Directions - Reproduce the entries from their first line up to and including the line with "Click the Grok icon on McClarey's reply". Leave out everything after it.

[Opening Data section]

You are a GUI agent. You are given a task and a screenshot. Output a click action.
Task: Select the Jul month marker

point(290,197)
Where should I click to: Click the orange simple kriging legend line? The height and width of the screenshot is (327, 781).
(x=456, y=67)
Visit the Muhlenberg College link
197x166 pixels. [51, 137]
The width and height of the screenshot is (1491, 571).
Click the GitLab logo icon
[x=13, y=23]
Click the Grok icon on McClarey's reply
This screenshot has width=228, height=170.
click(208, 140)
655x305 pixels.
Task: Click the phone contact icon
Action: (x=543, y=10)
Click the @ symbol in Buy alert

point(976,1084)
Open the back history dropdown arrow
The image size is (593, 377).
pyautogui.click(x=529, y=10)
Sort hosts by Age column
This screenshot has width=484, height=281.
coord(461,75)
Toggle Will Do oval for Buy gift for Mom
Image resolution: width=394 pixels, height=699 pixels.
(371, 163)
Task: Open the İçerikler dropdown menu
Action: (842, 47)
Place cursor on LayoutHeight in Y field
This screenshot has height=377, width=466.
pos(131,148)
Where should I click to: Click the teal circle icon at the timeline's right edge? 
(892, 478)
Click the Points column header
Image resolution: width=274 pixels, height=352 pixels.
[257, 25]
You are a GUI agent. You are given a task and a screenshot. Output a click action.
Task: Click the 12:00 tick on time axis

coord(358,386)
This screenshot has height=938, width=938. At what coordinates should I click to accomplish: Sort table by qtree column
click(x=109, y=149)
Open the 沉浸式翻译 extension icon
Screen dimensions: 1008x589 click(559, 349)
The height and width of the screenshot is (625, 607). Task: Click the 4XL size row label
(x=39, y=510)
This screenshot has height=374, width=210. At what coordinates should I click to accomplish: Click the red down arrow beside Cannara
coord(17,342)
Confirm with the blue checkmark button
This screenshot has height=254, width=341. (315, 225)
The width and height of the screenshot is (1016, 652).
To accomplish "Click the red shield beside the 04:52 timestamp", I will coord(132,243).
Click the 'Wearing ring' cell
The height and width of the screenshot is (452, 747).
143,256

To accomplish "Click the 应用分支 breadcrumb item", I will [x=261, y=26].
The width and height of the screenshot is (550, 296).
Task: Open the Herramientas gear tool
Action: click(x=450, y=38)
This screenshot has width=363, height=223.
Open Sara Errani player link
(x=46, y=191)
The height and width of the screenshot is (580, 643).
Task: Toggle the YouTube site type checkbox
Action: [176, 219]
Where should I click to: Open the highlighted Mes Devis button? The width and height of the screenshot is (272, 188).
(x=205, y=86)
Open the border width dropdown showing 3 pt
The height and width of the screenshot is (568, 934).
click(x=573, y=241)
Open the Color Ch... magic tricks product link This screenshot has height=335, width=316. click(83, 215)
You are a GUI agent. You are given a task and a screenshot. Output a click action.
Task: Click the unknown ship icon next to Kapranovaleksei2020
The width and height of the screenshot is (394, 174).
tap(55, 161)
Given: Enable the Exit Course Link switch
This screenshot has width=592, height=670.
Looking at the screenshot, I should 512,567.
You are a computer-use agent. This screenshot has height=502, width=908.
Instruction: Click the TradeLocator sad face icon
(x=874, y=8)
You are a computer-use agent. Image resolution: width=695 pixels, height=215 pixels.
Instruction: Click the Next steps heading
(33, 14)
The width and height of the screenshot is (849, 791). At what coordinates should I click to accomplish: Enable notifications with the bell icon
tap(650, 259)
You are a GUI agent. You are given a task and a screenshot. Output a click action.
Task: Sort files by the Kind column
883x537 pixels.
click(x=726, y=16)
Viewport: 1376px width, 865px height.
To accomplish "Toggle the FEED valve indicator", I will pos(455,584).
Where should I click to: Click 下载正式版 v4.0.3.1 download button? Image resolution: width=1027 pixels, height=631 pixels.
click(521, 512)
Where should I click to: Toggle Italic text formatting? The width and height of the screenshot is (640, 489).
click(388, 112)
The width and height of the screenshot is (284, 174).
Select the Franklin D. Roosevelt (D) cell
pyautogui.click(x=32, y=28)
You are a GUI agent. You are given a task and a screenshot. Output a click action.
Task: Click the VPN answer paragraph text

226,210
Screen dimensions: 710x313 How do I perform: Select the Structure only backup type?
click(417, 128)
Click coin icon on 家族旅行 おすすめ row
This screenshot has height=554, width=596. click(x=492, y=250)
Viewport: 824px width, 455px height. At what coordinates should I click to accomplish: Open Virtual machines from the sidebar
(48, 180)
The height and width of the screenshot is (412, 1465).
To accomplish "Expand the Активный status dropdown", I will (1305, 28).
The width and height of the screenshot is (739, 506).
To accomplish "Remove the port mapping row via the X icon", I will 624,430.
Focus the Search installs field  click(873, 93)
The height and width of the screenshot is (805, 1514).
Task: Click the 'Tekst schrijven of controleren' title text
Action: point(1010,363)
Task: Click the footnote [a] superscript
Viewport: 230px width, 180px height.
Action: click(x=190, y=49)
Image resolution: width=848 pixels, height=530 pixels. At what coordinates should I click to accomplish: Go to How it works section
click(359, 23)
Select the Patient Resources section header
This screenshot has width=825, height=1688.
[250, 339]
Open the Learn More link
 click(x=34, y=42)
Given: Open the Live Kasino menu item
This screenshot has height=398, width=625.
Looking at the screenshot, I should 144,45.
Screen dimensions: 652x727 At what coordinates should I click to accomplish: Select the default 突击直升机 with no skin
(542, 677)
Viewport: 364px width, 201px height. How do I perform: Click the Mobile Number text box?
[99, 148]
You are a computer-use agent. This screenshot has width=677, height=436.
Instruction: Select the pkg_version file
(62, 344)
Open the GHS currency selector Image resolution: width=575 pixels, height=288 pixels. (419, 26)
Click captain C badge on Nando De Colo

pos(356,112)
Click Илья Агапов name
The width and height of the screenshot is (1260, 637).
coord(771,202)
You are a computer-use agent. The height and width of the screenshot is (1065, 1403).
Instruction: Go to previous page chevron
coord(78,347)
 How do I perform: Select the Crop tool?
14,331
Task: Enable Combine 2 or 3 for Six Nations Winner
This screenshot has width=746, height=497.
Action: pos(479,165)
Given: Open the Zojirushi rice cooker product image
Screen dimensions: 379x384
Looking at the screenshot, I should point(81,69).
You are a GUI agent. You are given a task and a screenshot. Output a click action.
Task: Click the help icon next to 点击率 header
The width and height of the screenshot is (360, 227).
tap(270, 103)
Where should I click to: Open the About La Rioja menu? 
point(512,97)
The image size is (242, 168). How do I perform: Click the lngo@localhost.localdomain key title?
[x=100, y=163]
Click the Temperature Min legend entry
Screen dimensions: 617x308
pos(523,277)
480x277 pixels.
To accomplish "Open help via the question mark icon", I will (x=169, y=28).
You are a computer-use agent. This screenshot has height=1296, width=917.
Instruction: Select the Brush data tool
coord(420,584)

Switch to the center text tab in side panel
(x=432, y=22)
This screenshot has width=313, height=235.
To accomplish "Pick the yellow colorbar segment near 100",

[Closing Data section]

Answer area -
You are a GUI agent. You are given a task and a screenshot. Output a click action.
Task: Select the Jul month marker

point(290,197)
Where should I click to: Click the orange simple kriging legend line? The height and width of the screenshot is (327, 781).
(x=456, y=67)
Visit the Muhlenberg College link
197x166 pixels. [51, 137]
The width and height of the screenshot is (1491, 571).
Click the GitLab logo icon
[x=13, y=23]
Click the Grok icon on McClarey's reply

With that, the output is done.